Reproduce exactly the lines of this material that begin at the line with "Coffee Tins (76, 1555)" and end at the line with "Dipl.-Ing. (FH), Dipl.-Wirt.-Ing.", both included. Omit the pictures and everything else.

═══ Materials provided ═══

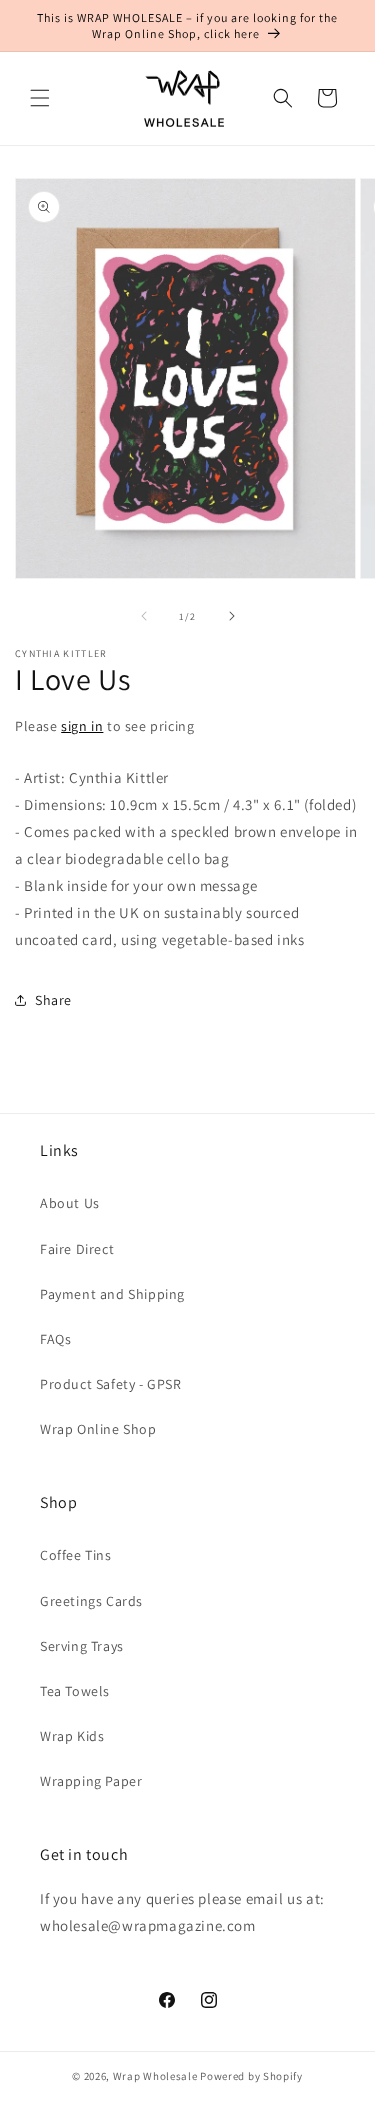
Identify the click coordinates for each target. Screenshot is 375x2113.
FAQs (55, 1339)
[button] (40, 98)
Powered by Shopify (251, 2076)
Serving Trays (82, 1646)
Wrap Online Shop (98, 1429)
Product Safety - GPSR (111, 1384)
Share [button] (53, 1000)
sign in (82, 726)
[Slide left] (144, 616)
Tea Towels (75, 1691)
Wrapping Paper (91, 1781)
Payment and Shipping (112, 1294)
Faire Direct (77, 1249)
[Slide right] (232, 616)
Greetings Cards (91, 1601)
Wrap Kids (72, 1736)
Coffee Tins (76, 1555)
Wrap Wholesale (155, 2076)
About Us (70, 1203)
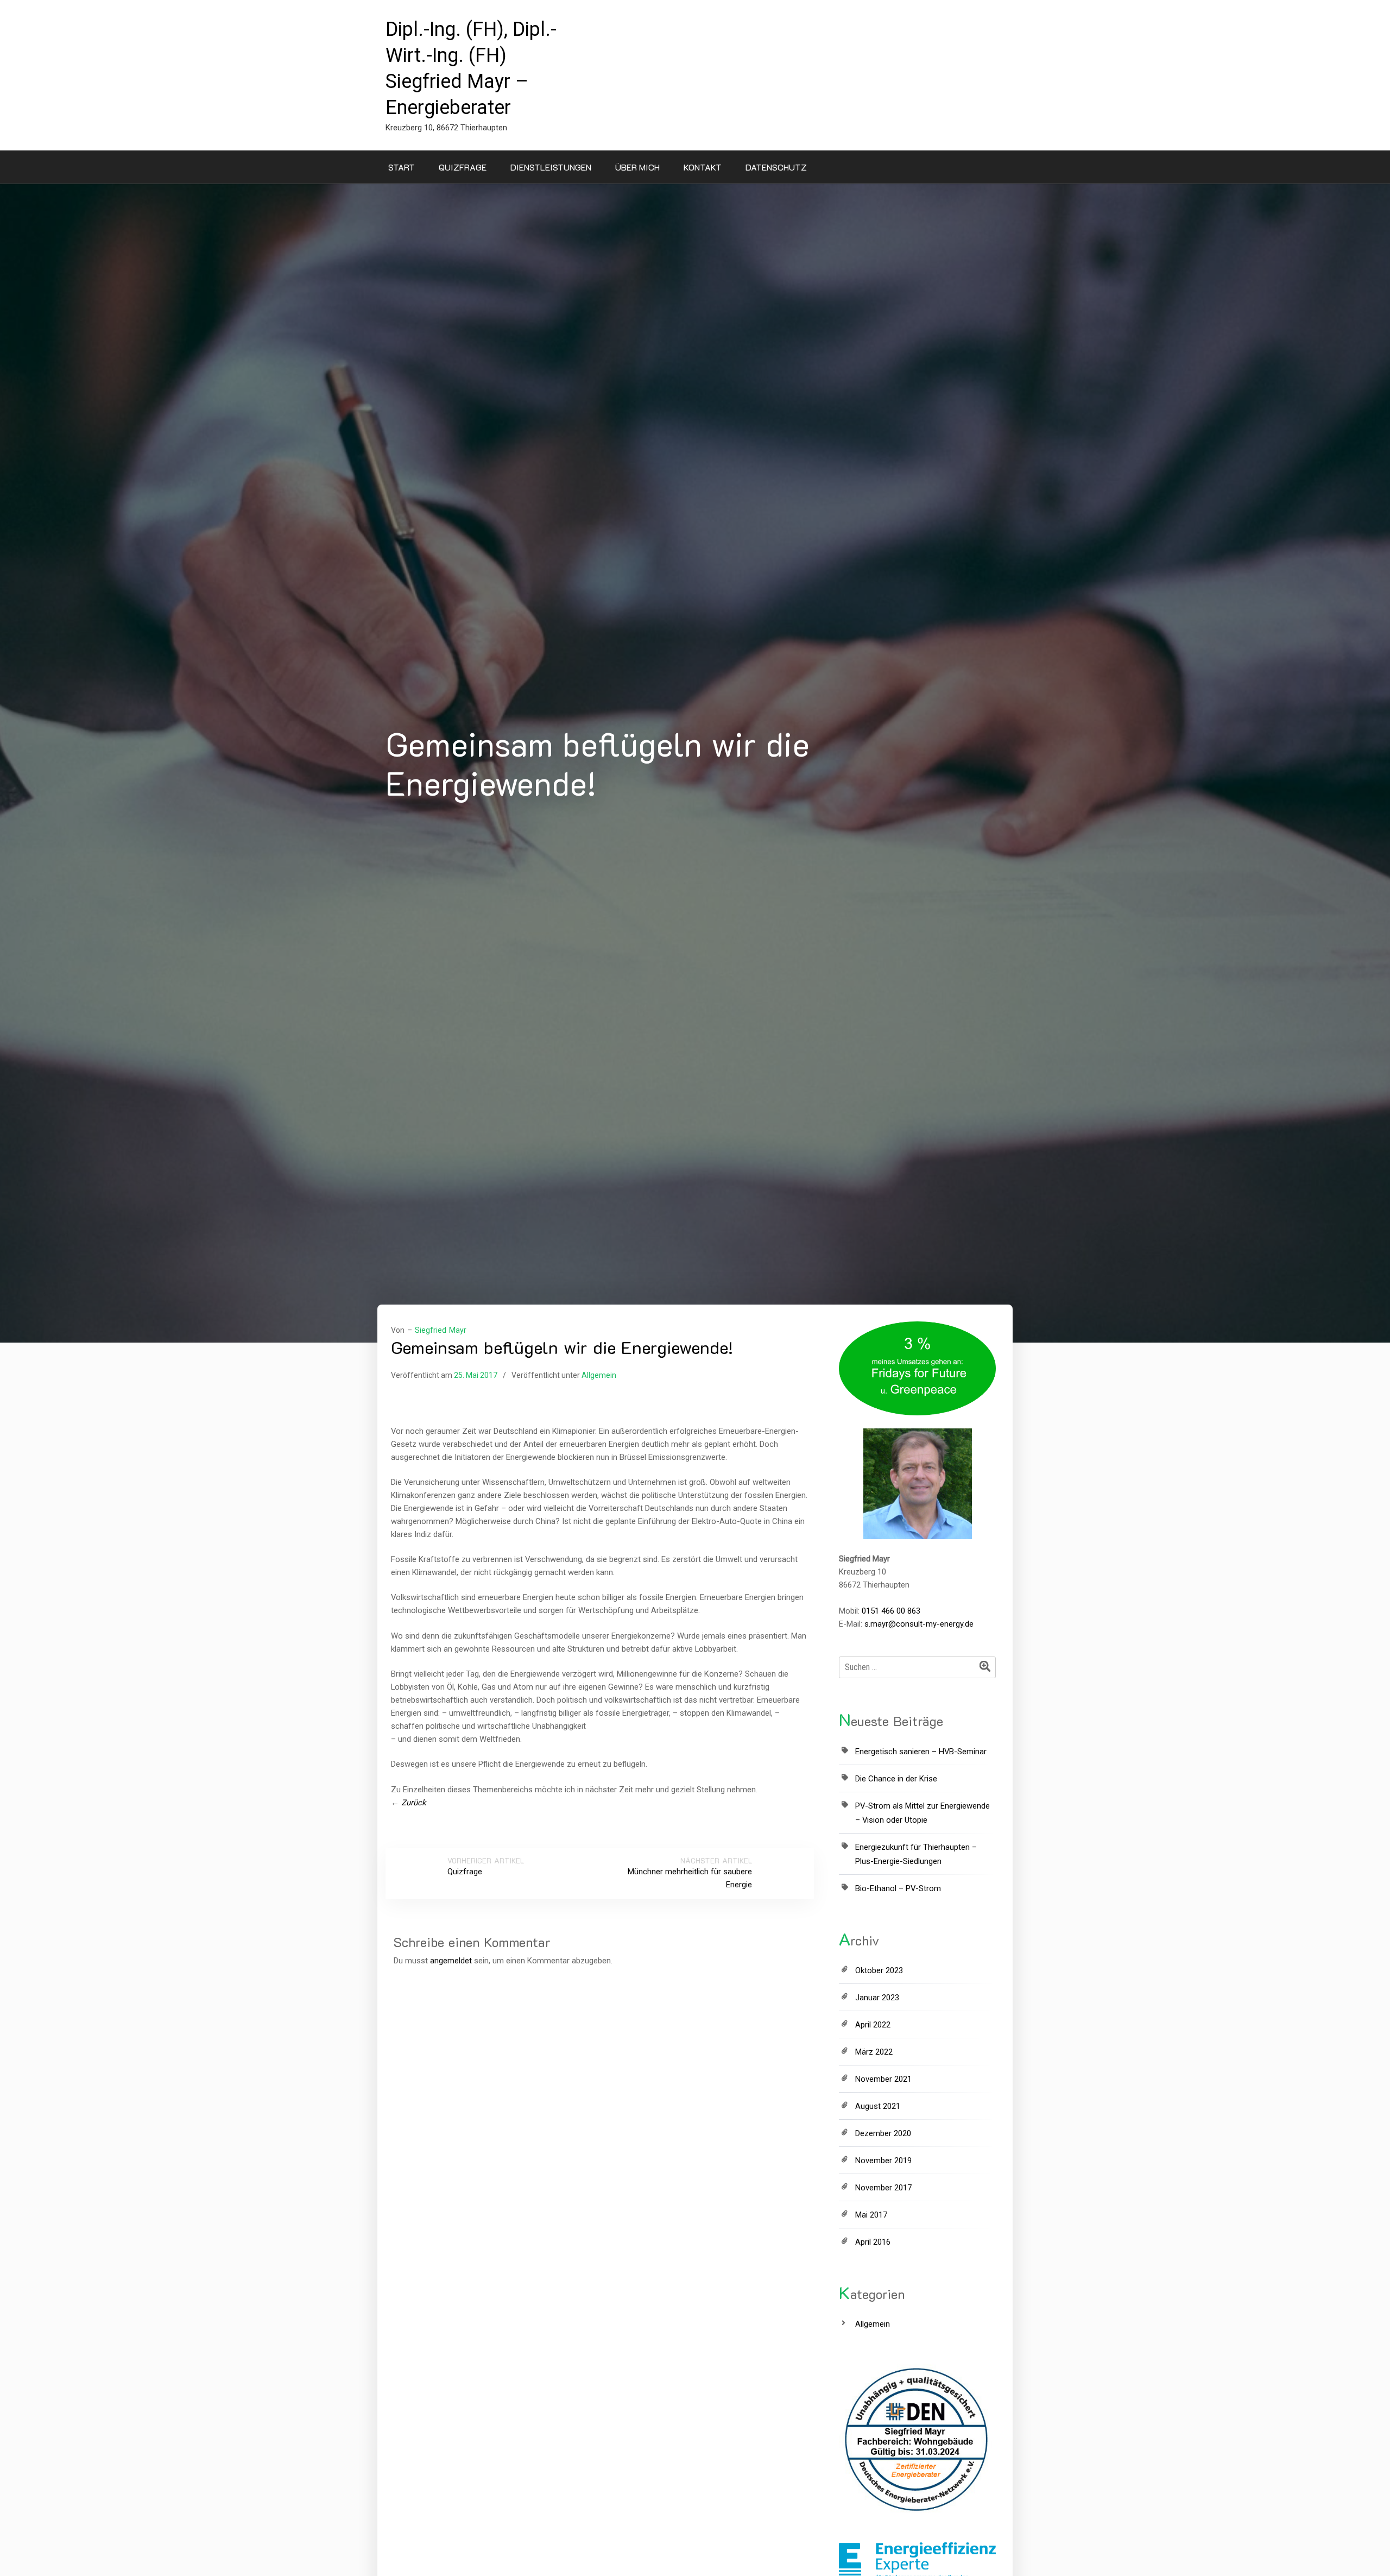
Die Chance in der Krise (896, 1779)
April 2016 (872, 2242)
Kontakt (703, 167)
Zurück (413, 1802)
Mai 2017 (871, 2215)
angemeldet (451, 1961)
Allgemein (599, 1375)
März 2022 (874, 2052)
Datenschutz (776, 167)
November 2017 (883, 2188)
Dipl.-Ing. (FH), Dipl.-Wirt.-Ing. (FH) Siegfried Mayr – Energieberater (471, 68)
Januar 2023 (877, 1997)
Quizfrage (462, 167)
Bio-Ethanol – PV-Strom (898, 1888)
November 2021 (883, 2079)
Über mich (637, 167)
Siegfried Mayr (440, 1330)
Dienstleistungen (550, 167)
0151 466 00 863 (891, 1611)
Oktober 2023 (879, 1970)
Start (401, 167)
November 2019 (883, 2160)
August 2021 (877, 2106)
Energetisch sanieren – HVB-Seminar (921, 1751)
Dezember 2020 (883, 2133)
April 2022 (872, 2025)
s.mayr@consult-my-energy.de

═══

# Expected answer
Coffee Tins (76, 1555)
Wrap Wholesale (155, 2076)
About Us (70, 1203)
Die Chance in der Krise (896, 1779)
April 2016 (872, 2242)
Kontakt (703, 167)
Zurück (413, 1802)
Mai 2017 (871, 2215)
angemeldet (451, 1961)
Allgemein (599, 1375)
März 2022 (874, 2052)
Datenschutz (776, 167)
November 2017 (883, 2188)
Dipl.-Ing. (FH), Dipl.-Wirt.-Ing. (FH) Siegfried Mayr – Energieberater (471, 68)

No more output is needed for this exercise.